II. Judas is the foil to Mary.

His sullen, black selfishness, stretching out hands like talons in eagerness to get, makes more radiant, and is itself made darker by, her shining deed of love. Goodness always rouses evil to self-assertion, and the other Evangelists connect Mary’s action with Judas’s final treachery as part of its impelling cause. They also show that his specious objection, by its apparent common sense and charitableness, found assent in the disciples. Three hundred pence worth of good ointment wasted which might have helped so many poor! Yes, and how much poorer the world would have been if it had not had this story! Mary was more utilitarian than her censors. She served the highest good of all generations by her uncalculating profusion, by which the poor have gained more than some few of them might have lost.

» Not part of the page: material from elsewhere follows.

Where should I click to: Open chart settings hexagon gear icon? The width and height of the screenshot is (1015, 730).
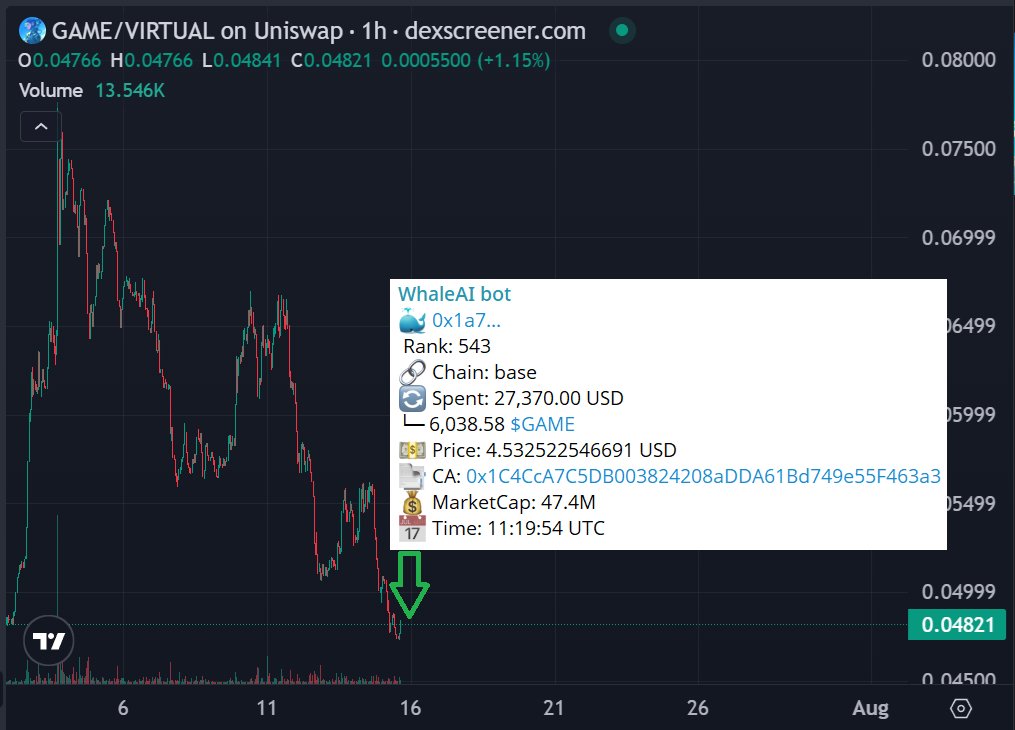click(961, 709)
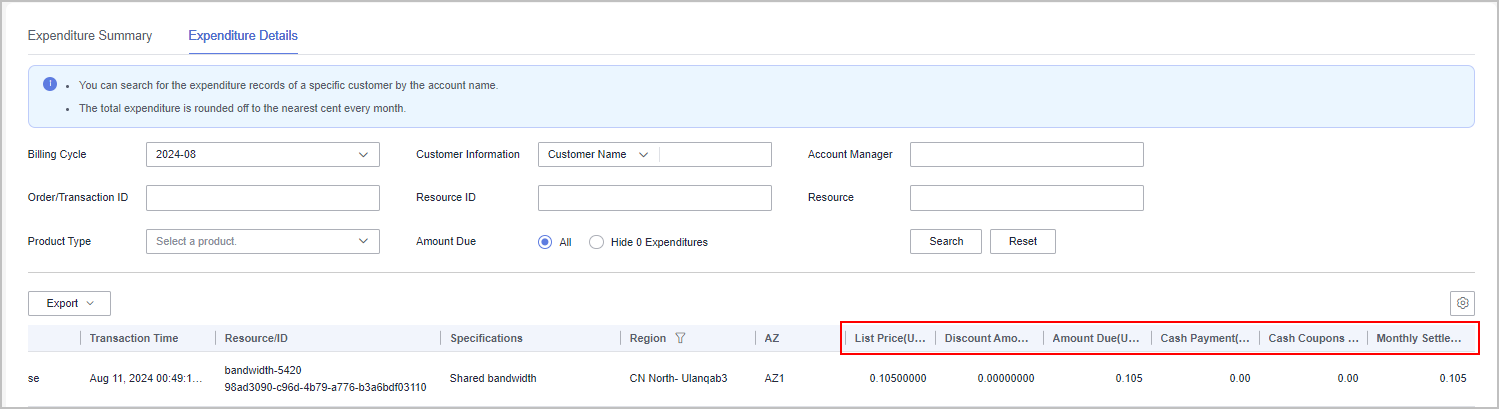Click the bandwidth-5420 resource entry
The height and width of the screenshot is (409, 1499).
click(263, 370)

Judas’s criticism is still repeated. The world does not understand Christian self-sacrifice, for ends which seem to it shadowy as compared with the solid realities of helping material progress or satisfying material wants. A hundred critics, who do not do much for the poor themselves, will descant on the waste of money in religious enterprises, and smile condescendingly at the enthusiasts who are so unpractical. But love knows its own meaning, and need not be abashed by the censure of the unloving.

John flashes out into a moment’s indignation at the greed of Judas, which was masquerading as benevolence. His scathing laying bare of Judas’s mean and thievish motive is no mere suspicion, but he must have known instances of dishonesty. When a man has gone so far in selfish greed that he has left common honesty behind him, no wonder if the sight of utterly self-surrendering love looks to him folly. The world has no instruments by which it can measure the elevation of the godly life. Mary would not be Mary if Judas approved of her or understood her.

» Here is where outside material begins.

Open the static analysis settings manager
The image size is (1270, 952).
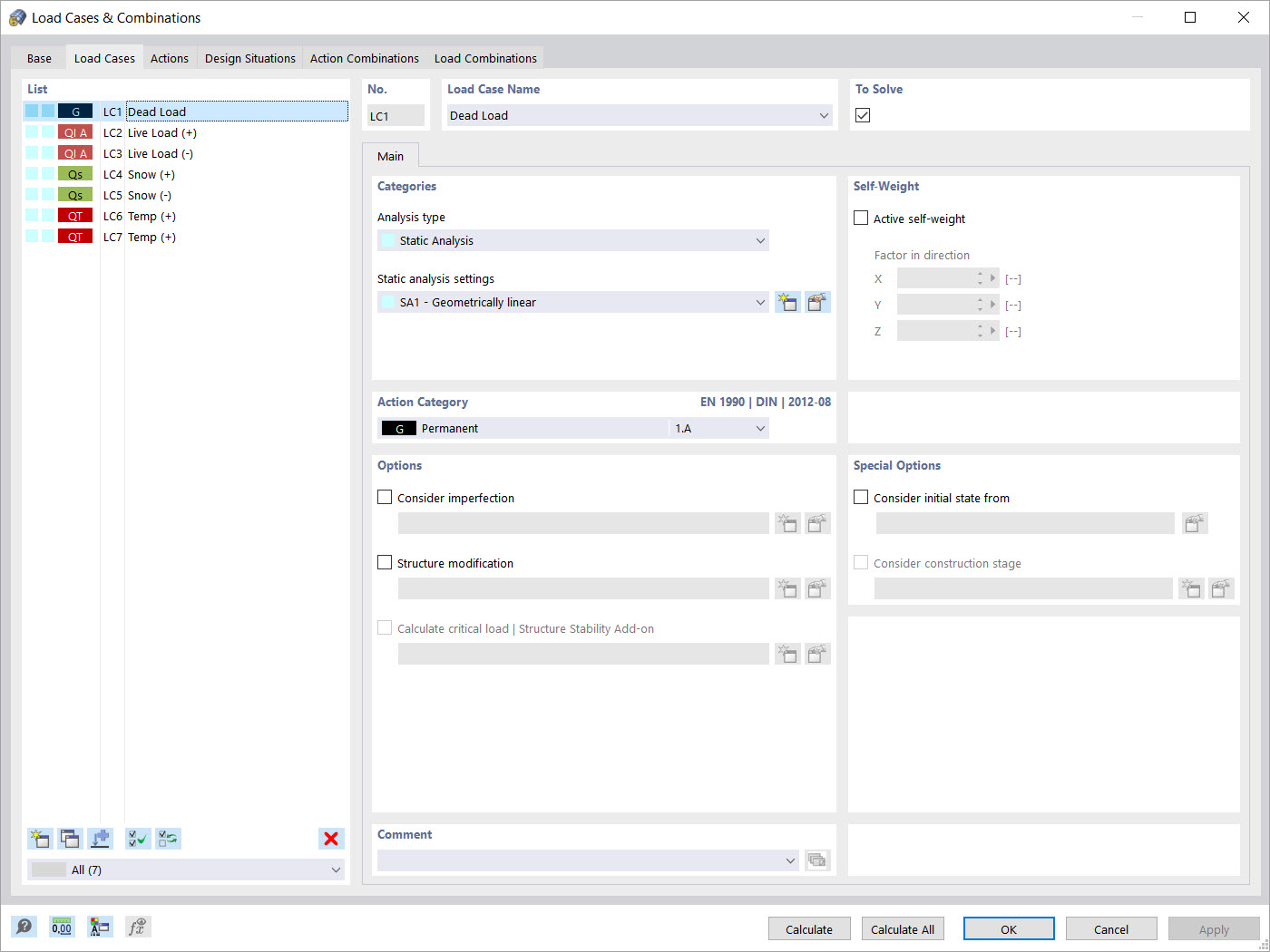817,302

III. Jesus vindicates the act of His censured servant.

His words fall into two parts, of which the former puts a meaning into Mary’s act, of which she probably had not been aware, while the latter meets the carping criticism of Judas. That Jesus should see in the anointing a reference to His burying, pathetically indicates how that near end filled His thoughts, even while sharing in the simple feast. The clear vision of the Cross so close did not so absorb Him as to make Him indifferent either to Mary’s love or to the villagers’ humble festivity. However weighed upon, His heart was always sufficiently at leisure from itself to care for His friends and to defend them. He accepts every offering that love brings, and, in accepting, gives it a significance beyond the offerer’s thought. We know not what use He may make of our poor service; but we may be sure that, if that which we can see to is right-namely, its motive,-He will take care of what we cannot see to-namely, its effect,-and will find noble use for the sacrifices which unloving critics pronounce useless waste.

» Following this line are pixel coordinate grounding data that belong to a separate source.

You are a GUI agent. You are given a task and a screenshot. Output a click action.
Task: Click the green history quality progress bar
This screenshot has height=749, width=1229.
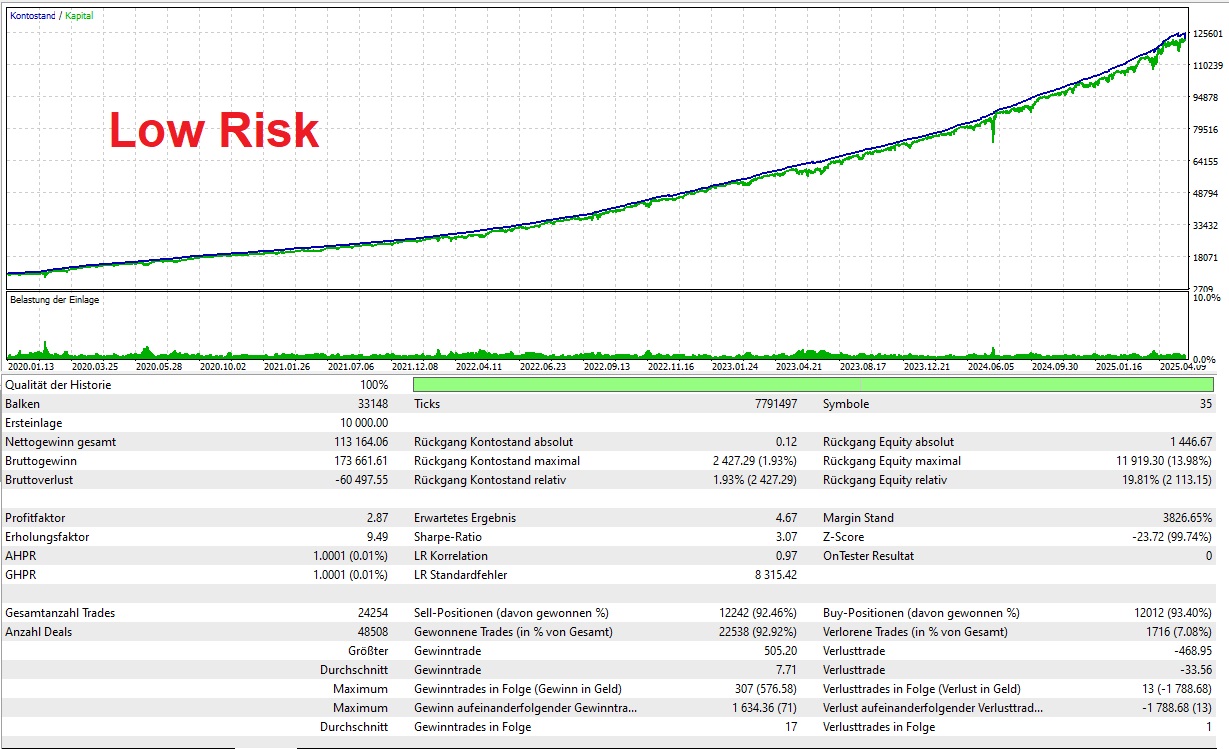[812, 385]
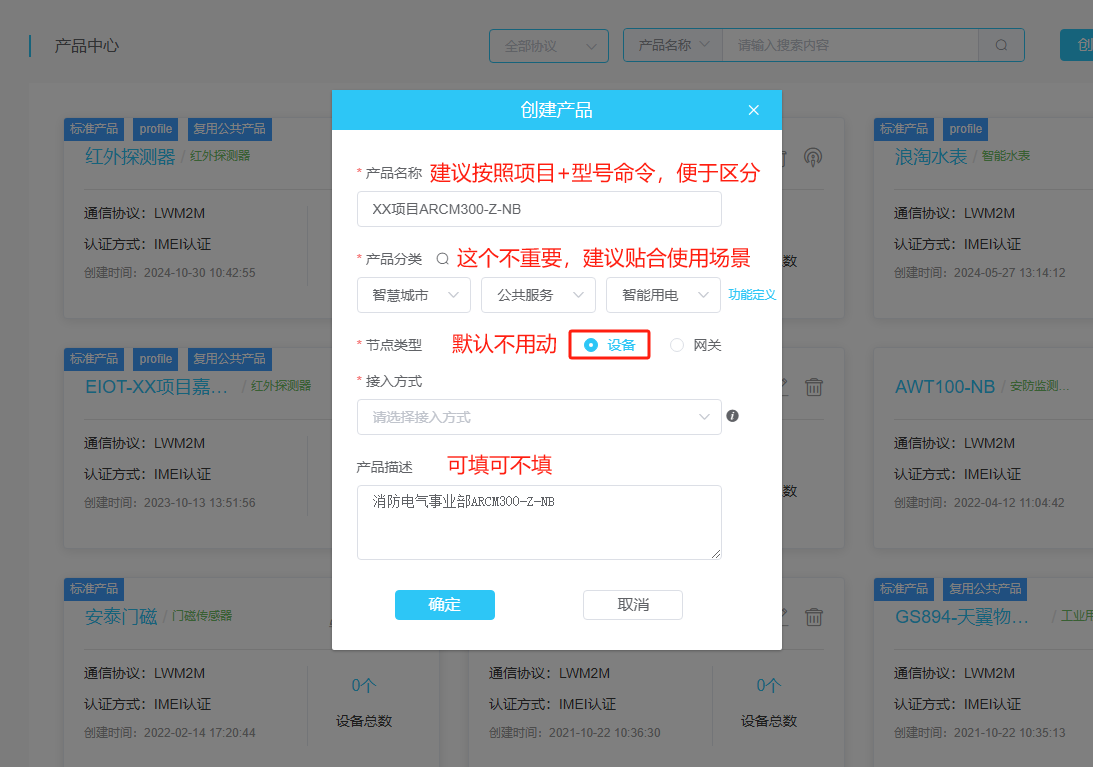
Task: Open the 全部协议 filter dropdown
Action: point(548,46)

‘The poor always ye have with you.’ Opportunities for the exercise of brotherly liberality are ever present, and therefore the obligation to it is constant. But these permanent duties do not preclude the opportunities for such special forms of expressing special love to Jesus as Mary had shown, and as must soon end. The same sense of approaching separation as in the former clause gives pathos to that restrained ‘not always.’ The fact of His being just about to leave them warranted extraordinary tokens of love, as all loving hearts know but too well. But, over and above the immediate reference of the words, they carry the wider lesson that, besides the customary duties of generous giving laid on us by the presence of ordinary poverty and distresses, there is room in Christian experience for extraordinary outflows from the fountain of a heart filled with love to Christ. The world may mock at it as useless prodigality, but Jesus sees that it is done for Him, and therefore He accepts it, and breathes meaning into it.

‘Wheresoever this gospel shall be preached in the whole world, there shall also this, that this woman hath done, be told for a memorial of her.’ The Evangelist who records that promise does not mention Mary’s name; John, who does mention the name, does not record the promise. It matters little whether our names are remembered, so long as Jesus beam them graven on His heart.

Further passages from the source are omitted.